La máscara, el visor y el ruido: la trinidad del terror
La mecánica central sigue siendo la misma que definió a Metro desde sus orígenes: cada recurso importa. Los filtros de la máscara de gas se fabrican con materiales recolectados de cadáveres y contenedores; si se acaban, el tiempo de supervivencia se mide en segundos y la pantalla lo refleja con un parpadeo que se vuelve insoportable. La máscara también acumula condensación y se agrieta con los golpes, lo que obliga al jugador a limpiar manualmente el visor en los momentos de mayor tensión, un detalle pequeño pero crucial que transforma un gesto rutinario en un acto de desesperación pura. A eso se suma un diseño de sonido y una visibilidad reducida que construyen una atmósfera de angustia sostenida: el respirador del personaje, el crujido del metal viejo y las sombras que la linterna no llega a iluminar componen un paisaje auditivo en el que cada respiración parece costarle al protagonista (y al jugador) un pedazo de aire. Las anomalías y la radiación provocan alucinaciones que distorsionan los pasillos, y las criaturas mutantes reaccionan directamente a la luz y al movimiento, de modo que encender la lámpara en el momento equivocado puede ser tan letal como descargar el cargador de un rifle.
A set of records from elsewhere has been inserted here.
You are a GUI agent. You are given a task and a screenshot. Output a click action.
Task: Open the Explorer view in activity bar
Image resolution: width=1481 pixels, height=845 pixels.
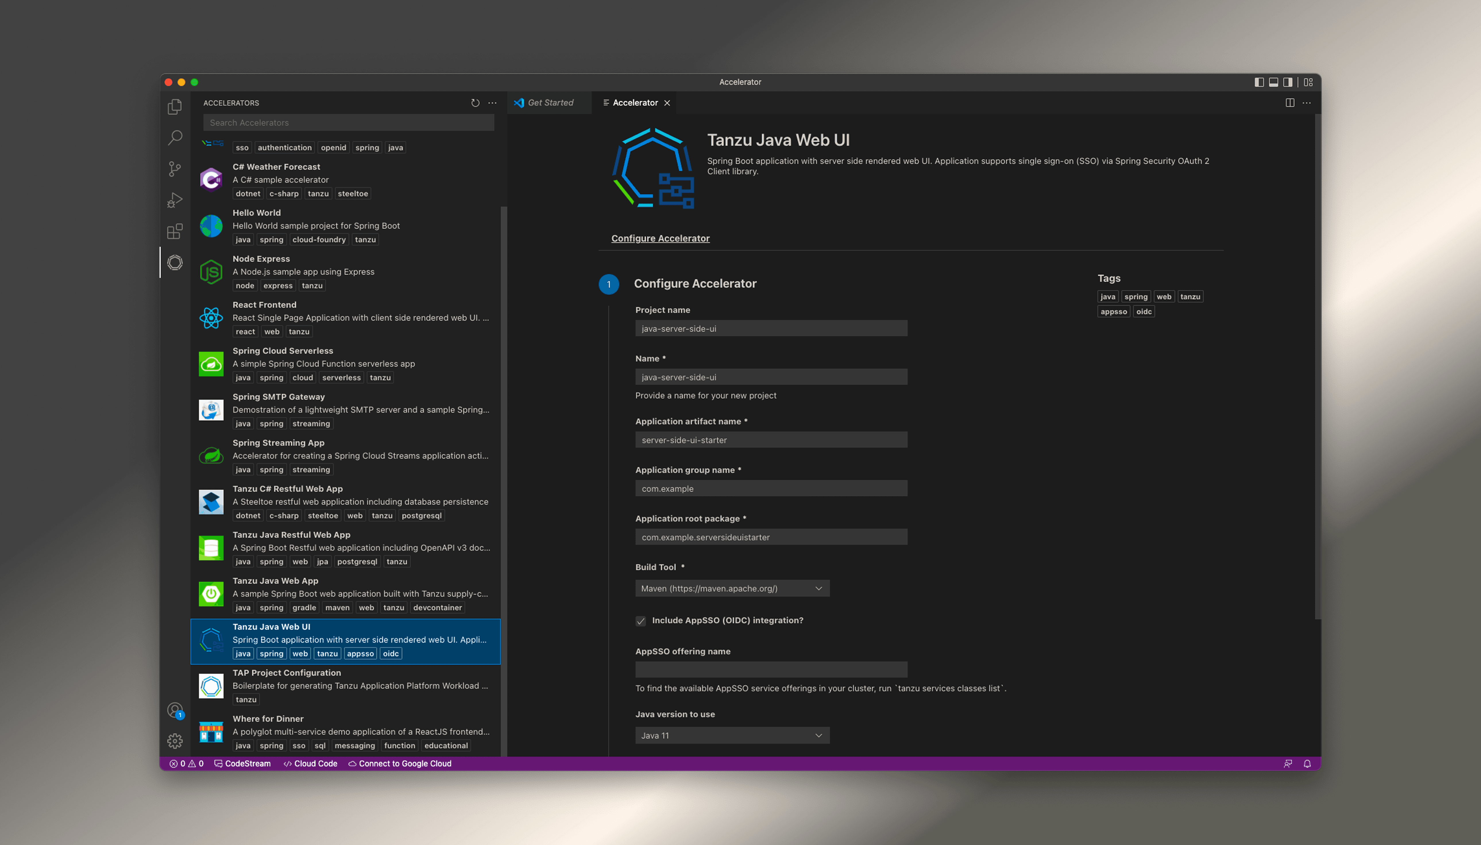(x=175, y=107)
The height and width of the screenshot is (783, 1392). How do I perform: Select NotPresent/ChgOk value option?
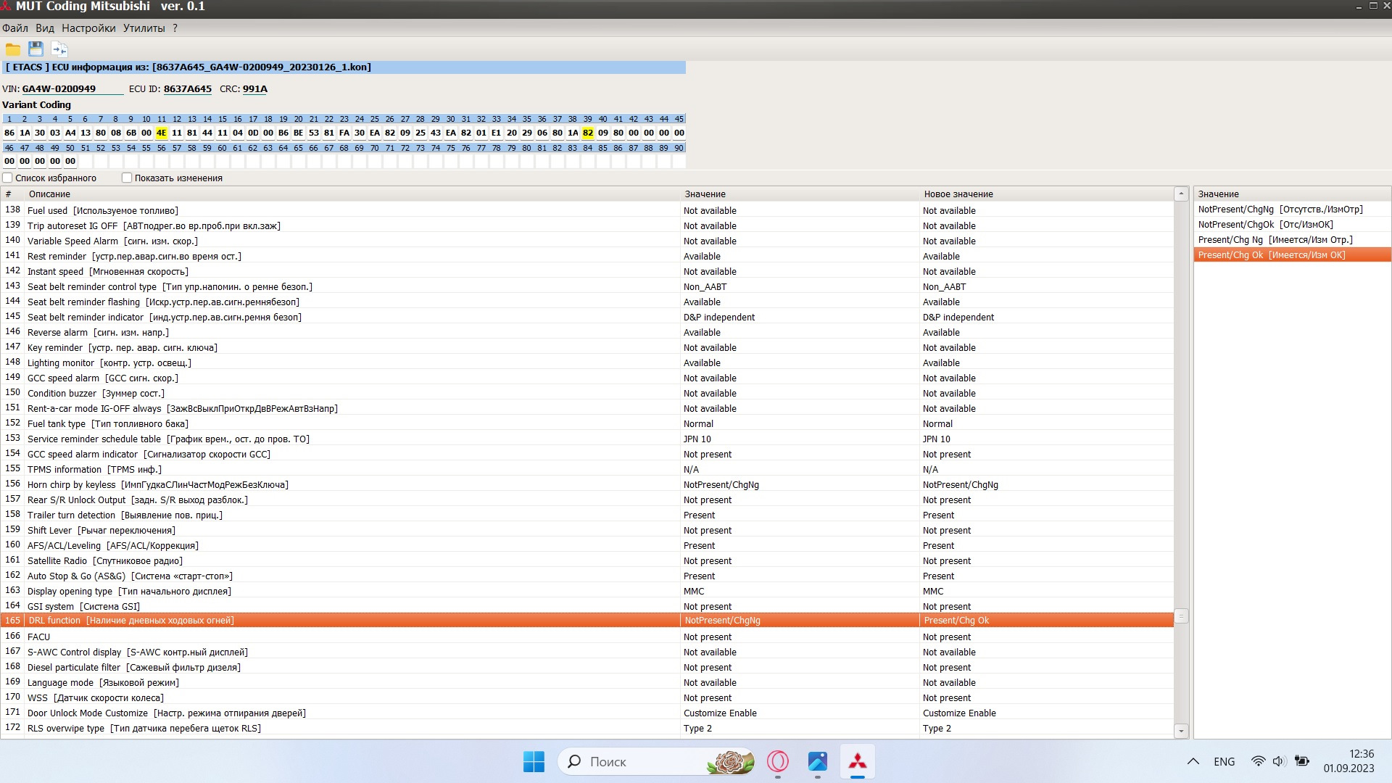[x=1265, y=225]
Balas que son monedas y cuchillos que susurran
El sigilo es una opción válida pero no obligatoria, y esa es una de las noticias más celebradas por quienes disfrutamos de la saga. Se puede avanzar en silencio usando eliminaciones a corta distancia o cuchillos arrojadizos, siempre con el riesgo de que un cuerpo mal escondido atraiga a otros enemigos; o enfrentar a los conflictos directamente si el equipo y la munición lo permiten. Las balas, como es tradición en Metro, siguen cumpliendo una doble función: son proyectiles y son moneda de cambio, así que gastarlas sin criterio puede dejar al jugador sin recursos para los tramos más exigentes, una decisión de diseño que obliga a pensar dos veces antes de apretar el gatillo. Las armas se personalizan a medida que se avanza: el sistema permite recolectar planos y piezas específicas para desbloquear modificaciones que se adaptan al estilo de cada jugador, y la iluminación también tiene su propia lógica, porque la lámpara principal se recarga manualmente y hay un visor conmutable entre visión nocturna y modo normal que agrega un grano visual característico.
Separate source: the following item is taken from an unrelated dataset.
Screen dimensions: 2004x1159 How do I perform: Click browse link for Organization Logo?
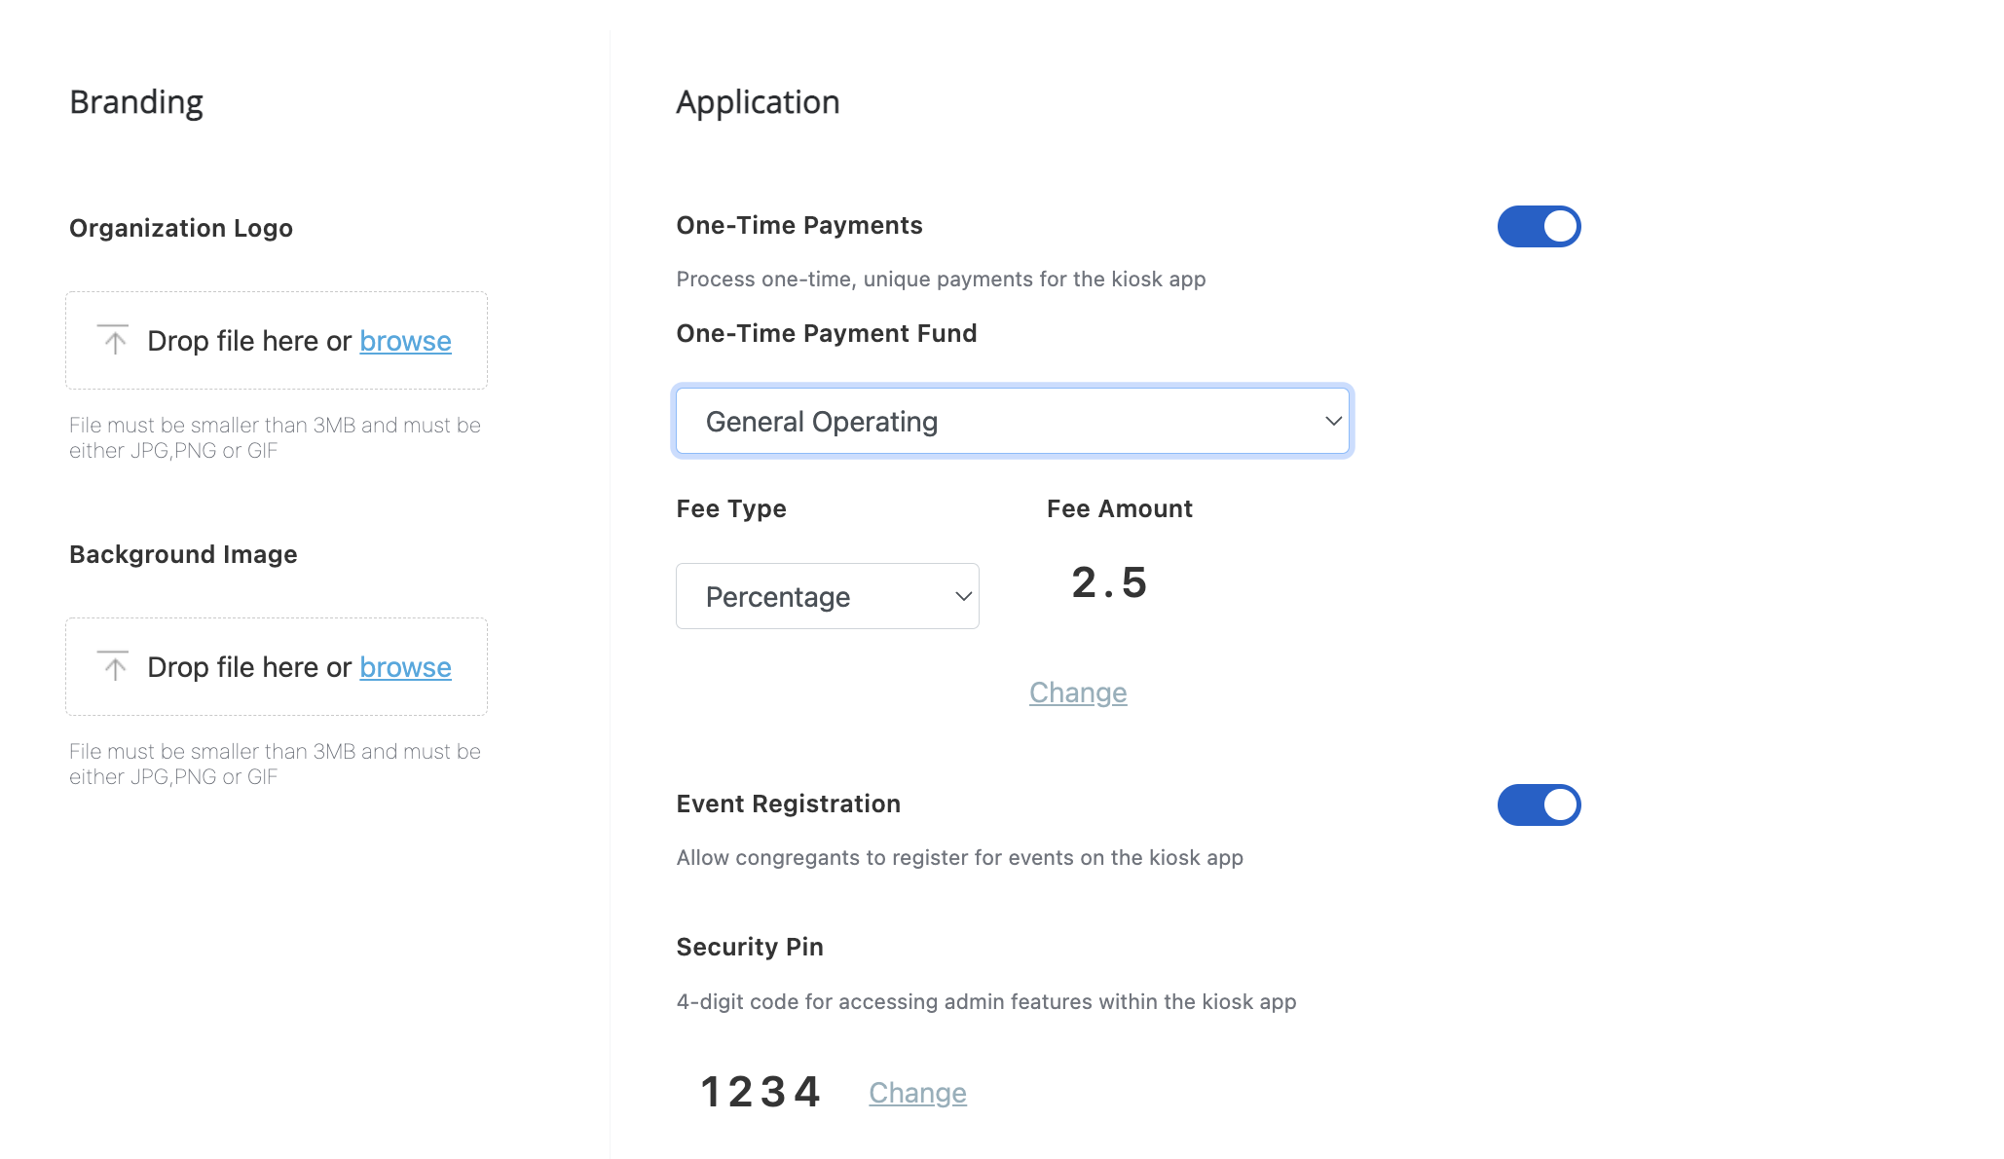405,341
Ficha técnica, plataformas y fecha de estreno
La prueba se realizó en resolución 4K a 60 cuadros por segundo estables, con iluminación dinámica y trazado de rayos en tiempo real, un salto técnico que se nota especialmente en los reflejos del agua que gotea y en la forma en que la linterna del protagonista recorta las sombras. Los requisitos definitivos para PC todavía no fueron publicados, pero el estudio confirmó que el juego llegará en febrero de 2027 a PlayStation 5, Xbox Series X/S y PC. Para quienes se pregunten si vale la pena volver a meterse bajo tierra después de tantos años: la respuesta, al menos por lo que se pudo probar, es que el metro sigue tan claustrofóbico, tan mezquino y tan humano como siempre, solo que ahora con una cara nueva al frente y la promesa de que, en algún rincón del subsuelo, todavía queda algo por descubrir.